Deterministic Differentiable Structured Pruning for Large Language Models

TL;DR

This paper introduces Deterministic Differentiable Pruning (DDP), a novel method for structured pruning of large language models that improves efficiency and reduces train-test mismatch by directly optimizing a deterministic surrogate of the l0 norm.

Contribution

The paper proposes DDP, a deterministic mask optimization approach for structured pruning, outperforming stochastic methods in efficiency and accuracy on large language models.

Findings

Achieves as low as 1% performance loss at 20% sparsity.

Outperforms previous methods in structured pruning.

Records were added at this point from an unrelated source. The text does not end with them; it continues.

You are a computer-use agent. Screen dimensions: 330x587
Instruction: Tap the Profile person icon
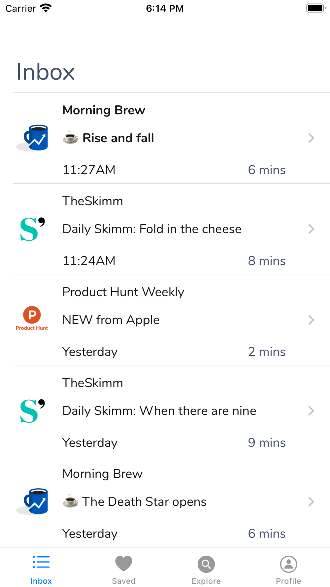coord(289,564)
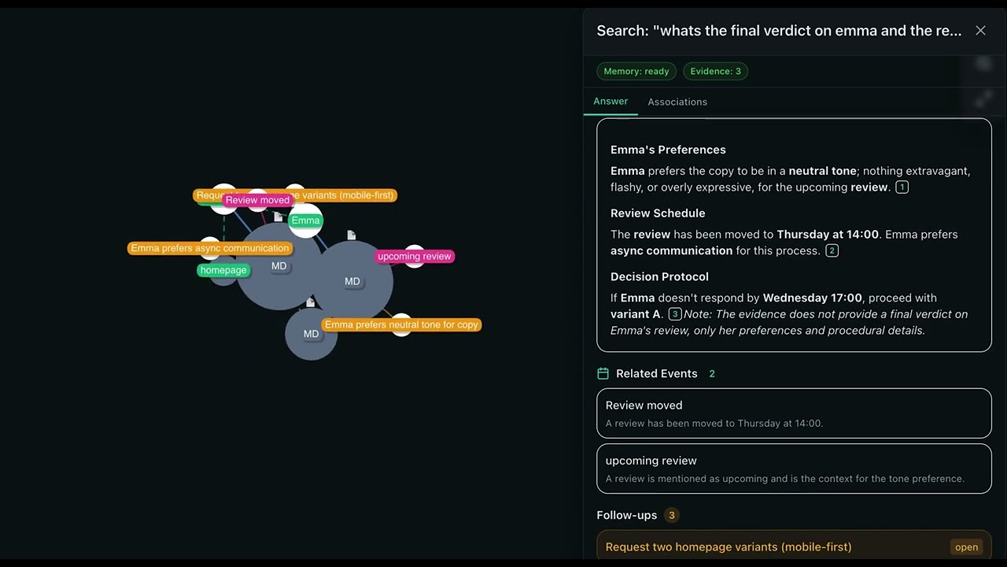Click the 'open' status badge on follow-up
Image resolution: width=1007 pixels, height=567 pixels.
pos(966,547)
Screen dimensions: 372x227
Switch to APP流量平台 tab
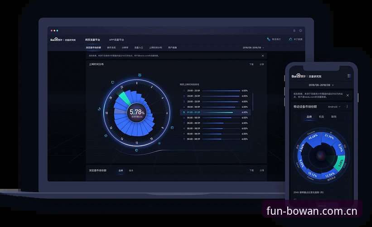pyautogui.click(x=116, y=39)
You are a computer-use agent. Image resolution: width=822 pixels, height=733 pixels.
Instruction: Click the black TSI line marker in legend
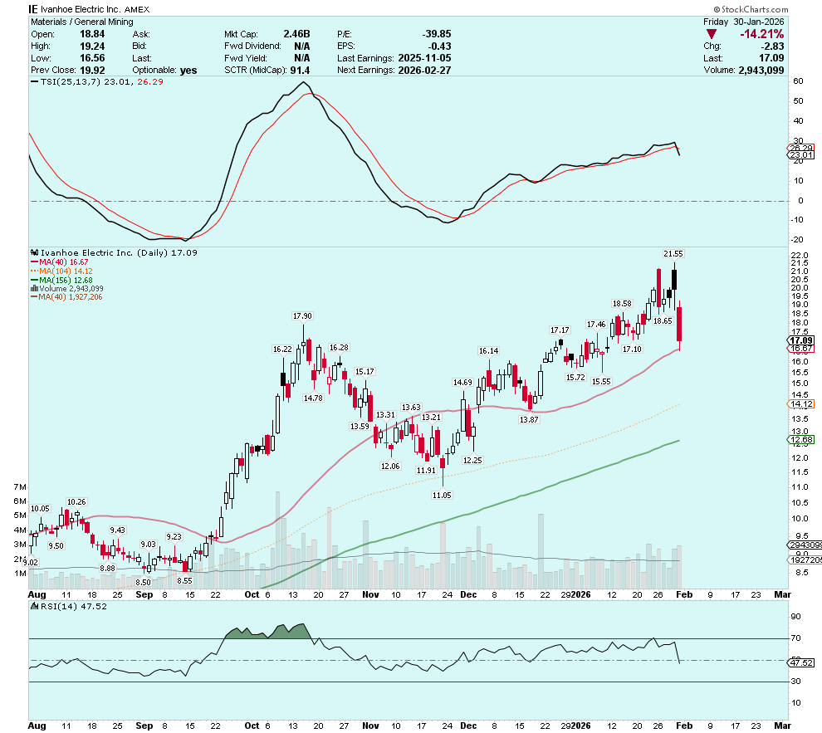[x=33, y=82]
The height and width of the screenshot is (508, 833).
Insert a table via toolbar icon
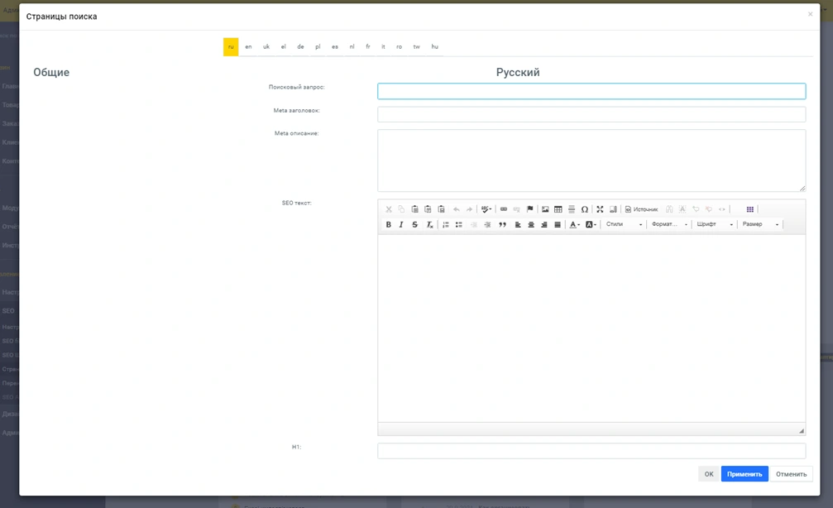click(558, 209)
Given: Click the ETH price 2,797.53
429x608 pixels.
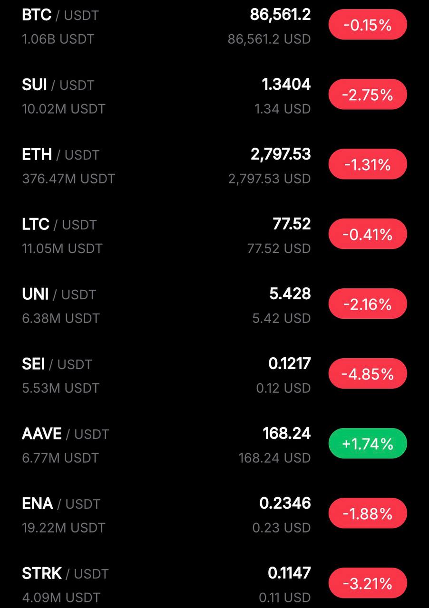Looking at the screenshot, I should (x=281, y=154).
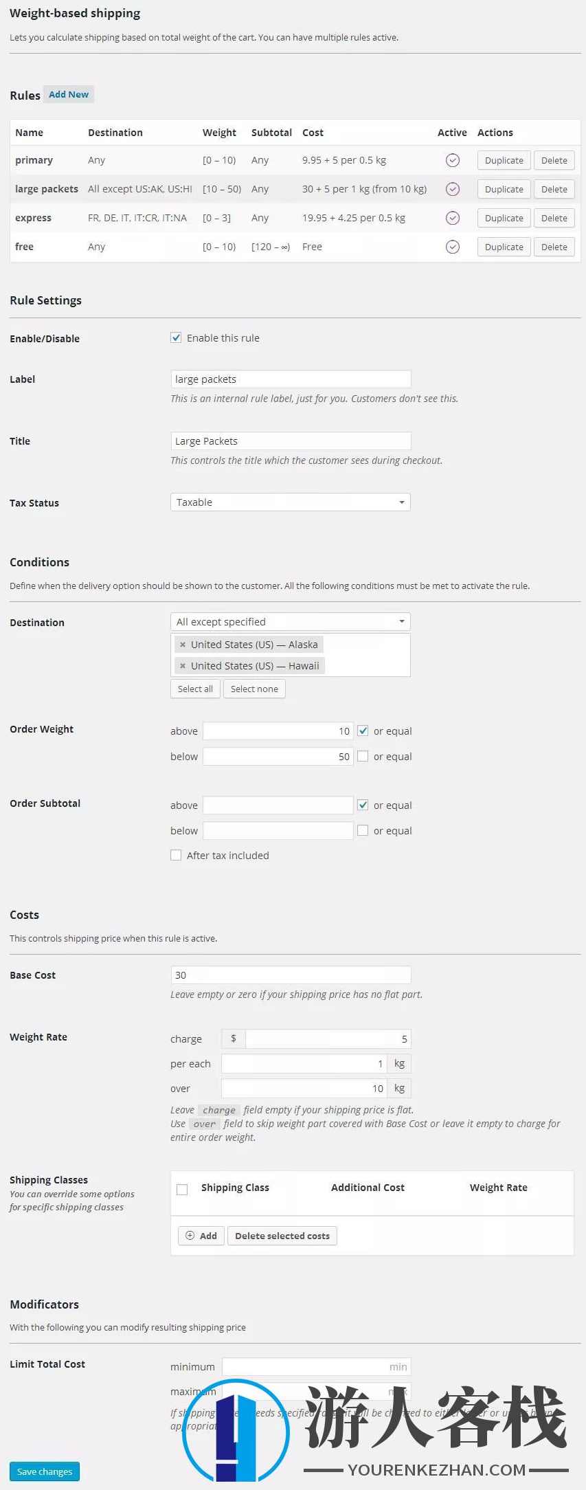Toggle the Shipping Class header checkbox

[182, 1188]
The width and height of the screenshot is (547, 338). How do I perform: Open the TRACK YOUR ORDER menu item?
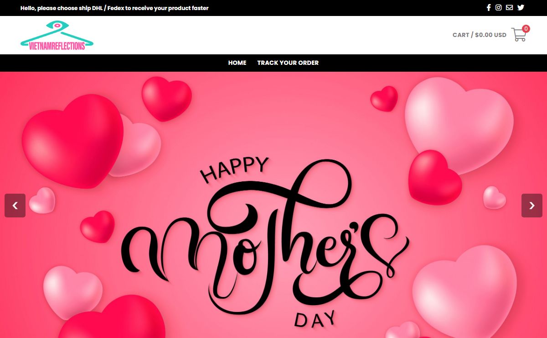(x=288, y=63)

Demonstrates end-to-end inference speedups in deployment.

Abstract

Structured pruning reduces LLM inference cost by removing low-importance architectural components. This can be viewed as learning a multiplicative gate for each component under an l0 sparsity constraint. Due to the discreteness of the l0 norm, prior work typically adopts stochastic hard-concrete relaxations to enable differentiable optimization; however, this stochasticity can introduce a train--test mismatch when sampled masks are discretized for deployment and restricts masks to a bounded, near-binary range. To address this, we propose Deterministic Differentiable Pruning (DDP), a mask-only optimization method that eliminates stochasticity by directly optimizing a deterministic soft surrogate of the discrete l0 objective. Compared with prior approaches, DDP offers greater expressiveness, reduced train--test mismatch, and faster convergence. We apply our method to several dense and MoE models, including Qwen3-32B and Qwen3-30B-A3B, achieving a performance loss as small as 1% on downstream tasks while outperforming previous methods at 20% sparsity. We further demonstrate end-to-end inference speedups in realistic deployment settings with vLLM.